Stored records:

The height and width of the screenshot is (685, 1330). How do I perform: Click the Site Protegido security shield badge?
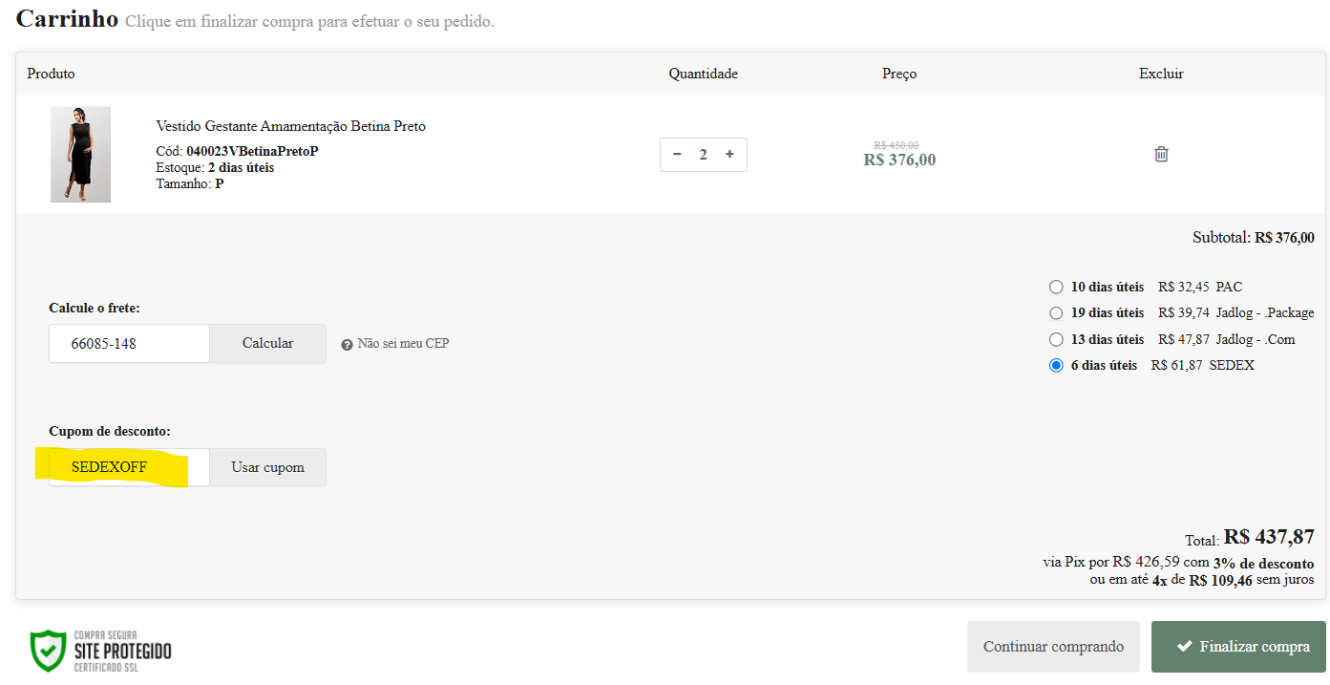coord(46,651)
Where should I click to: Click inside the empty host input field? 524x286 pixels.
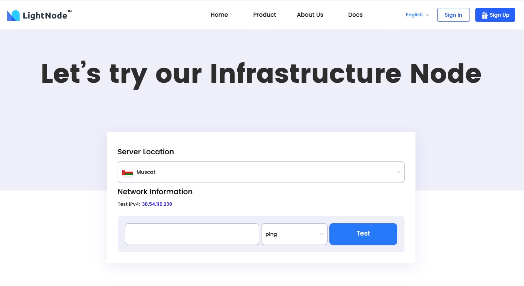[x=192, y=234]
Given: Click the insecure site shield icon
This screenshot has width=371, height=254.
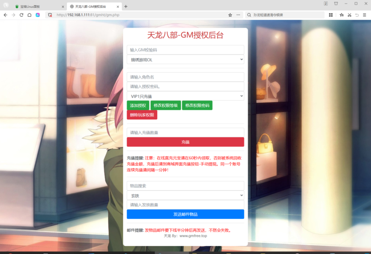Looking at the screenshot, I should click(x=50, y=15).
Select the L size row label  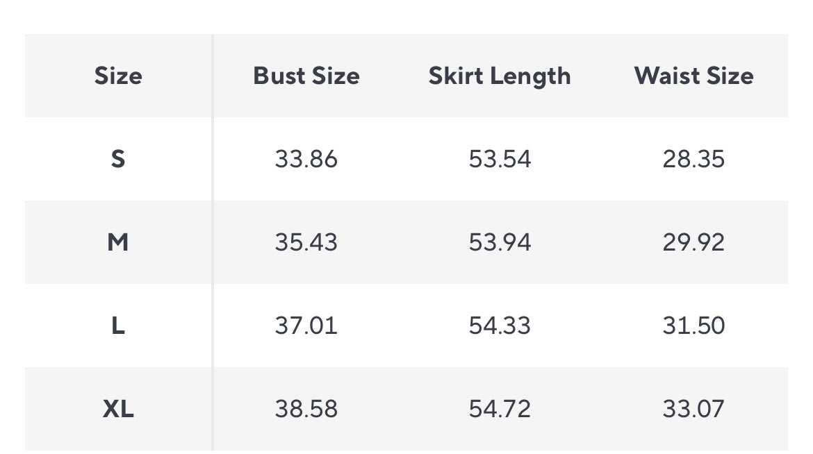(x=118, y=326)
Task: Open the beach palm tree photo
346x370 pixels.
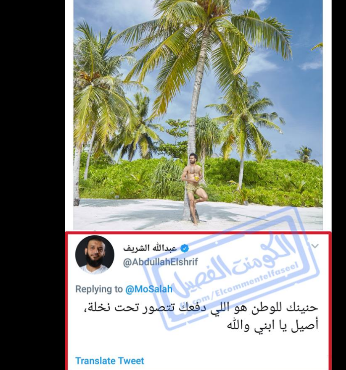Action: tap(198, 115)
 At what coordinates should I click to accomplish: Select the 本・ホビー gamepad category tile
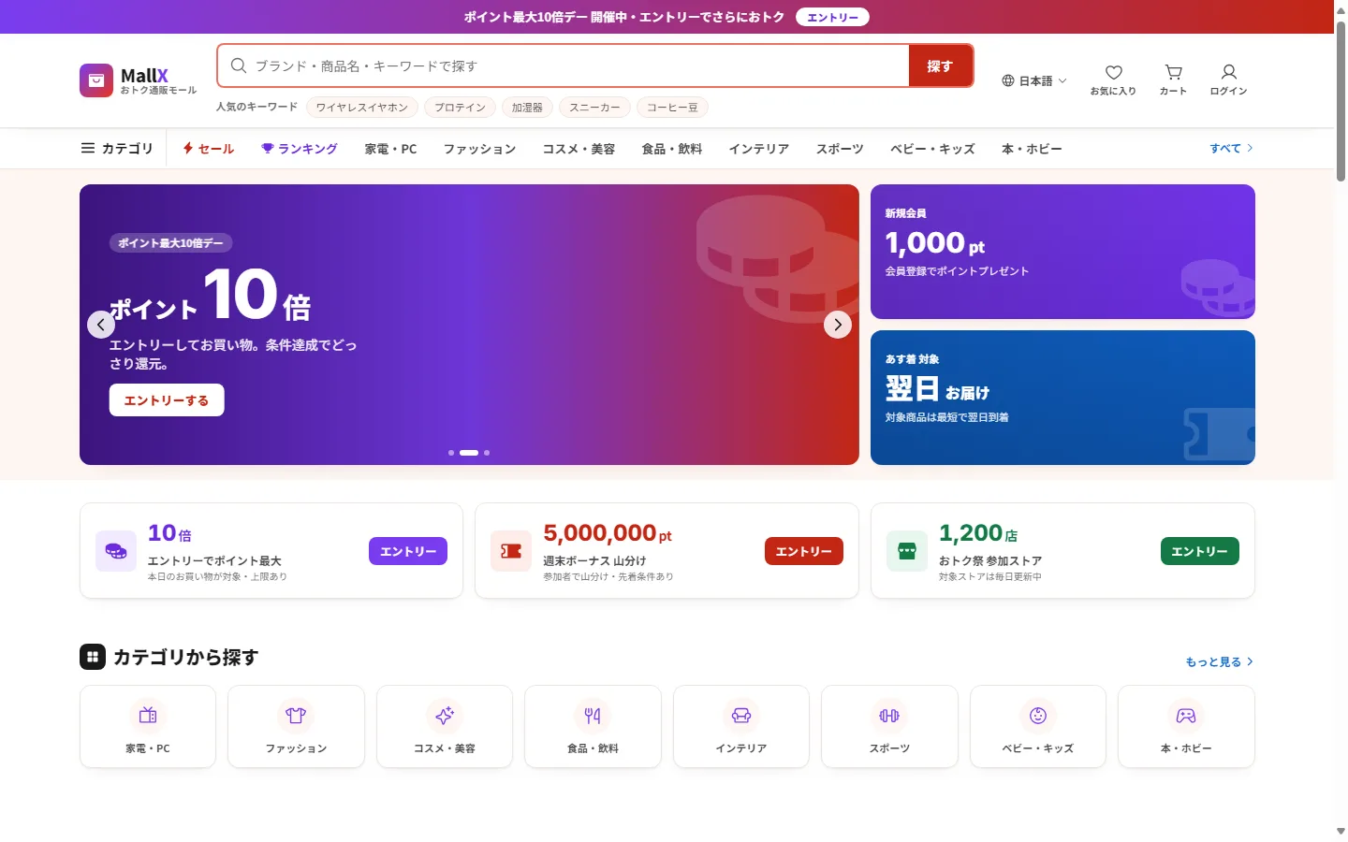coord(1186,727)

Work instructions:
Please show every line of the entries above that contains the string "pixels", treating uppercase and lowercase as different.

Problem solution:
Where should I click to: Click inside the empty host input field? 524x286 pixels.
346x370 pixels.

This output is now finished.